Tony raced in the J/24 fleet for about eight years, at a time when 30 boats were on the line. He taught in Richmond Yacht Club’s junior program, starting with beginners in El Toros, helping kids get comfortable sailing around buoys. “The next three years were intermediates with Mike Schaumberg. Mike’s job was to make things fun. My job was to be the disciplinarian. I was probably the softest disciplinarian ever. I would cruise up next to the kid that Mike was having trouble with. We would sit and talk for a couple of minutes, and then I’d let them get back into it.”

Later, Simon Bell recruited him to help teach the Laser kids. “Simon said, ‘The Turkey Day Regatta is coming up in Southern California. How are we going to deal with the kids here?’ I said, ‘Why don’t we take them with us?’ The club had a trailer we could get eight Lasers on. Simon’s trailer would carry his and another boat, so we had room for nine kids. We would convince one of the parents to tow the Laser trailer down, and I would tow a coach boat. We would rent a house. The kids had to cook dinner, clean up, take care of each other’s boats. We made sure they stayed segregated — boys and girls — because these are teenagers with raging hormones. When we left the harbor to go to the starting area, they would hook up on a tow line, and there’s me as the mother duck and all these little ducklings behind me. I really enjoyed that. We would have a debrief between each race. It was a great learning experience for them. And me.”

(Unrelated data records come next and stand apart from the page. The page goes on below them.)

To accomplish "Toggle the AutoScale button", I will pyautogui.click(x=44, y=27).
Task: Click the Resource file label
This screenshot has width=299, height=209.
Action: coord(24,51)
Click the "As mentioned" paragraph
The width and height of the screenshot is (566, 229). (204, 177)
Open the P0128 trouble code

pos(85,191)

Tony left the junior program to devote time to racing with Dennis Surtees on the Antrim 27 Abracadabra, an intense program. “Never mind the national championships that we won, it was a great crew. Everything clicked. Even when we didn’t want to win, we won. In one series, we didn’t have to sail the last race, but we went out anyway. Dennis said, ‘Let’s stay out of everybody’s way and let somebody else win.’ We rounded the weather mark first. I don’t think we set a kite. We went to the bottom mark and back to the weather mark, still in first. Never figured out how that happened.”

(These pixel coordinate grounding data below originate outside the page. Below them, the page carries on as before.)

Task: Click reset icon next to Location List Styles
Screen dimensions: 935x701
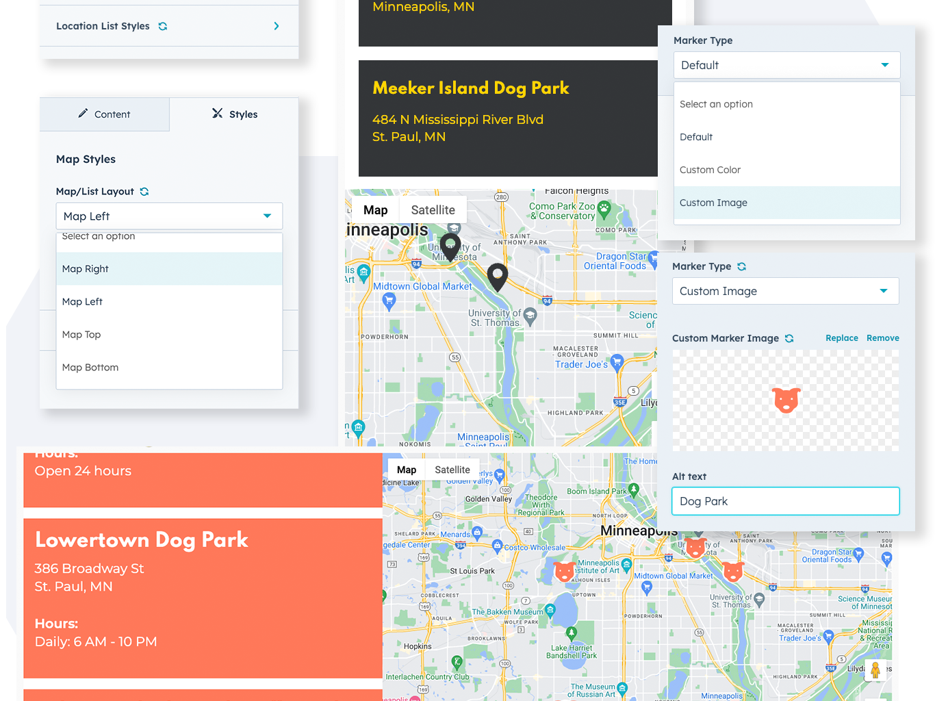Action: tap(163, 26)
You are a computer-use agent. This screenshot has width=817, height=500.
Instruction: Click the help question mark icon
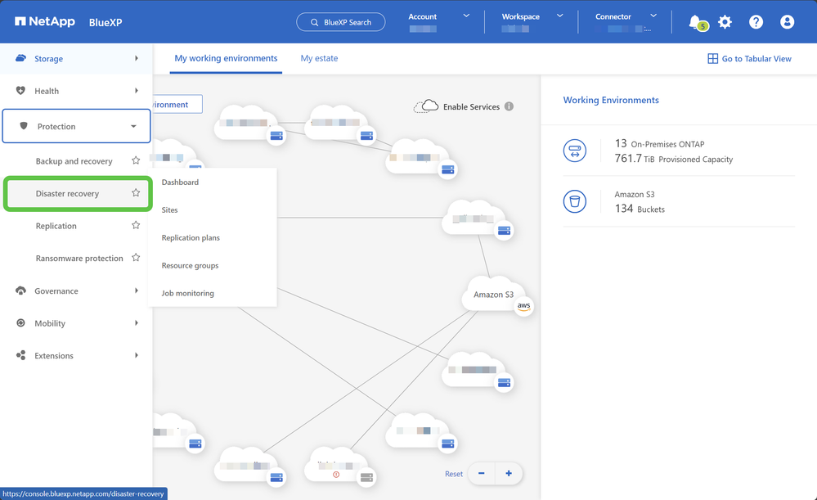point(756,22)
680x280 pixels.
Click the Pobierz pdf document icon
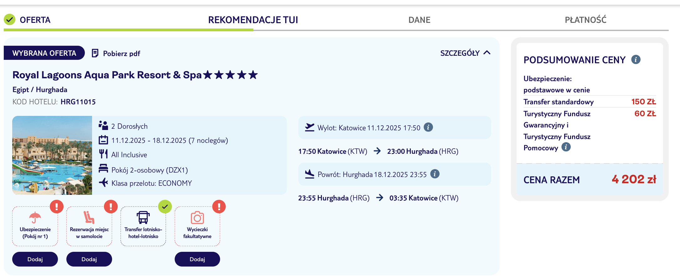[95, 53]

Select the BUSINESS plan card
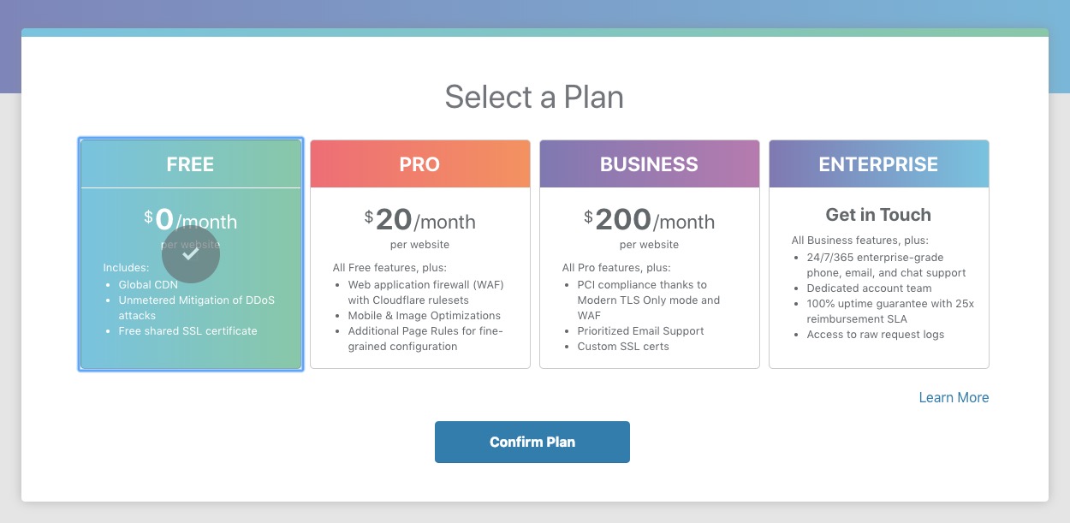coord(649,253)
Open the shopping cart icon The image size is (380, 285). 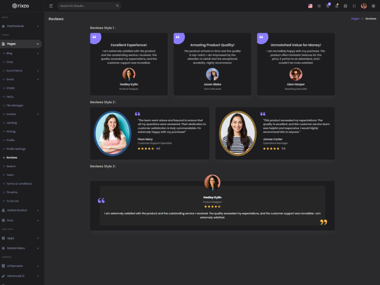tap(328, 6)
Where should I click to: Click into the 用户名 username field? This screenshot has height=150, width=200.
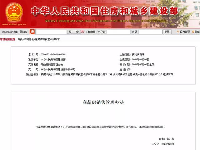tap(118, 32)
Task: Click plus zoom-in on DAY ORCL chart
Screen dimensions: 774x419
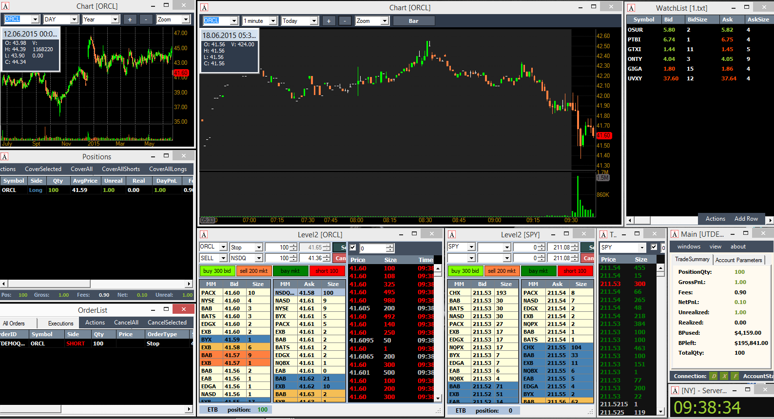Action: tap(130, 19)
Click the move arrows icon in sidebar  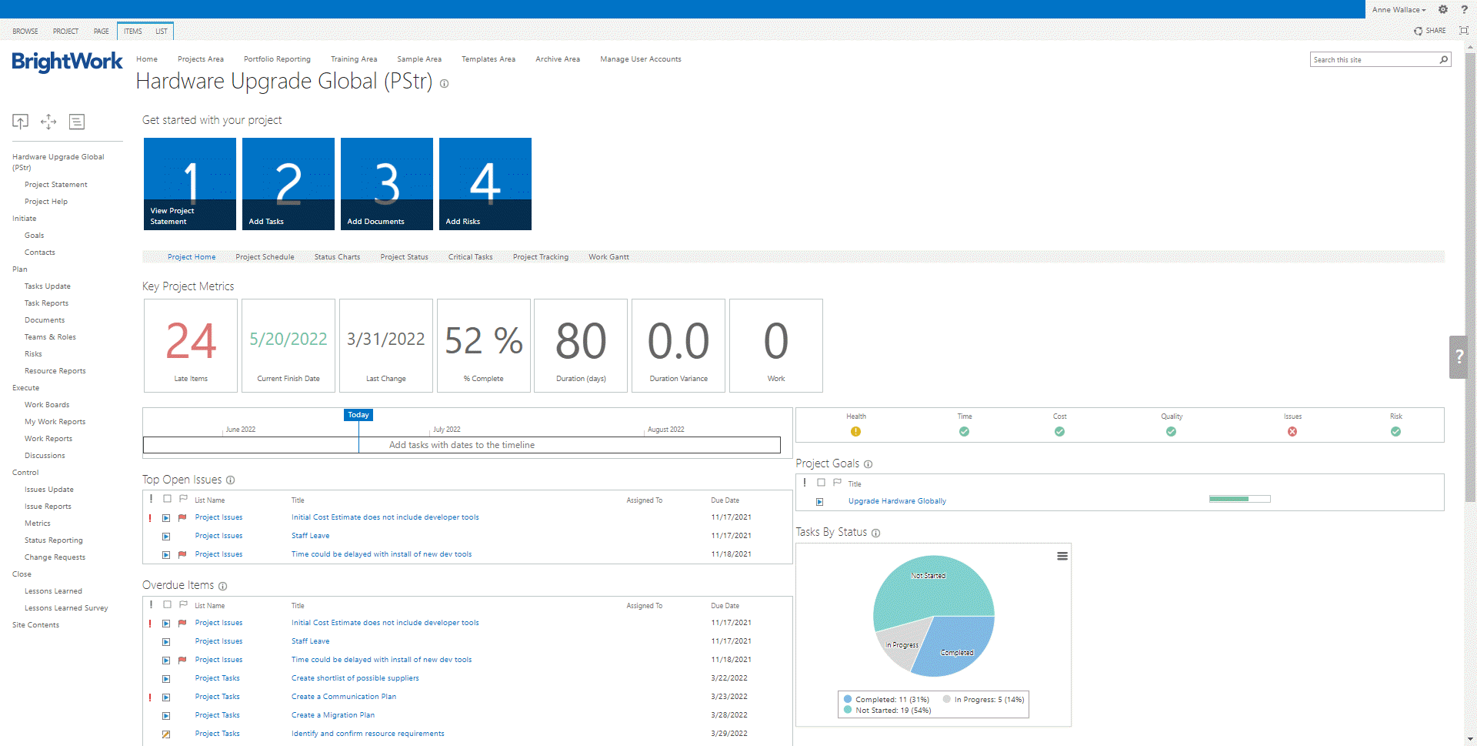tap(48, 122)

Champs from Abracadabra, Antrim 27 Hull #1. Left to right: Mike Schaumberg, Tom Montoya, Tony English, John Amen, Dennis Surtees. The 2001 Antrim 27 Nationals were hosted by St. Francis Yacht Club.
© 2024 Jenny Surtees

One year, Tony crewed in the Newport to Cabo Race on another Antrim 27, ET, with Todd Hedin, Jim Antrim and John Liebenberg. One night when Tony was driving, he asked Jim, the navigator, “Do you know where in the world we’re at?” Jim said, “We’re in the middle of the frickin’ ocean.” Five minutes later, Jim popped up and said, “Look at the horizon.”

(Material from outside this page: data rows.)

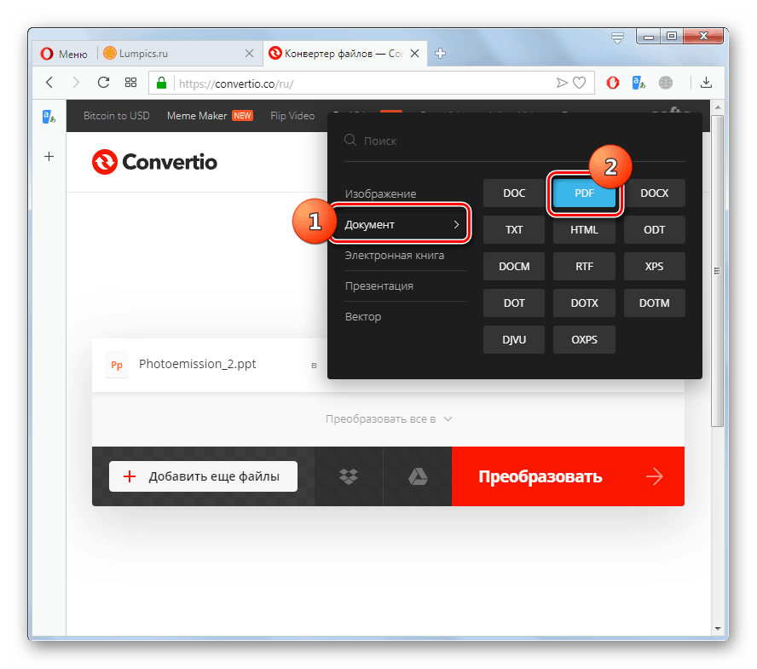
Task: Go back using the navigation arrow
Action: (49, 83)
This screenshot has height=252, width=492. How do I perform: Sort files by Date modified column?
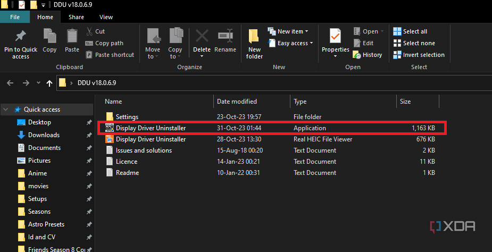pyautogui.click(x=237, y=102)
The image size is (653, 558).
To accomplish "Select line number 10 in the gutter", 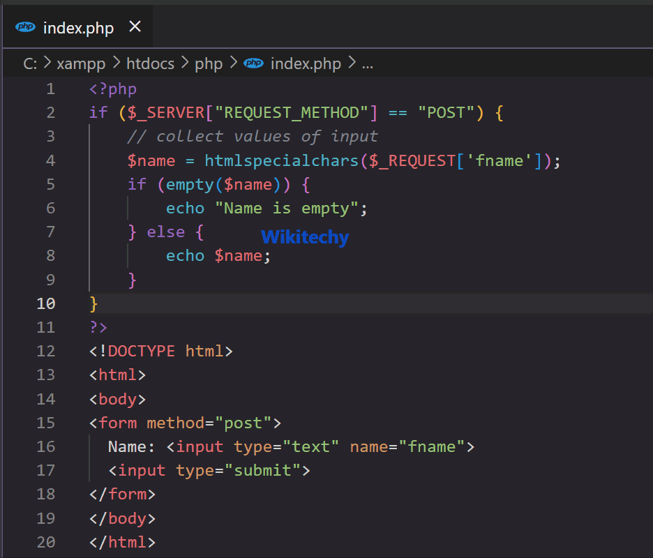I will [x=46, y=303].
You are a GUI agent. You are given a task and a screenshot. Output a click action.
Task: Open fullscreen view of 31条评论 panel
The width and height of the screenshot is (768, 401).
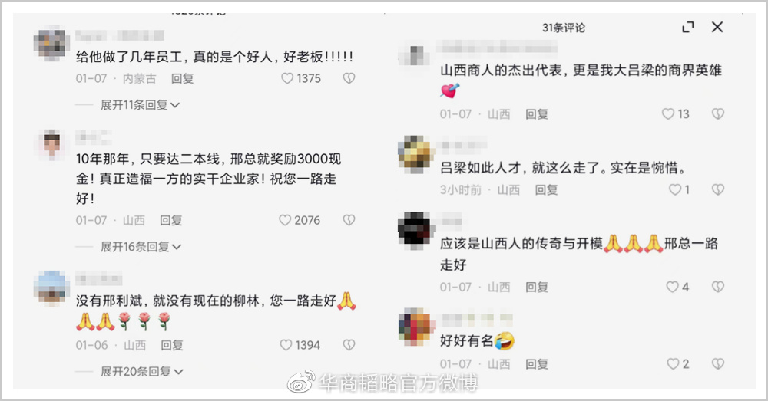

“This is the blackest night I’ve ever seen,” says Tony. “You could pick out a few stars. Jim said, ‘See in front of us where there’s no stars? We need to jibe.’ ‘Why?’ ‘Because that’s an island.’ We were headed straight at Guadalupe Island. If we hadn’t jibed, we would have run right into it. Guadalupe is 200 miles offshore. Everybody else was, like, 50 miles offshore.”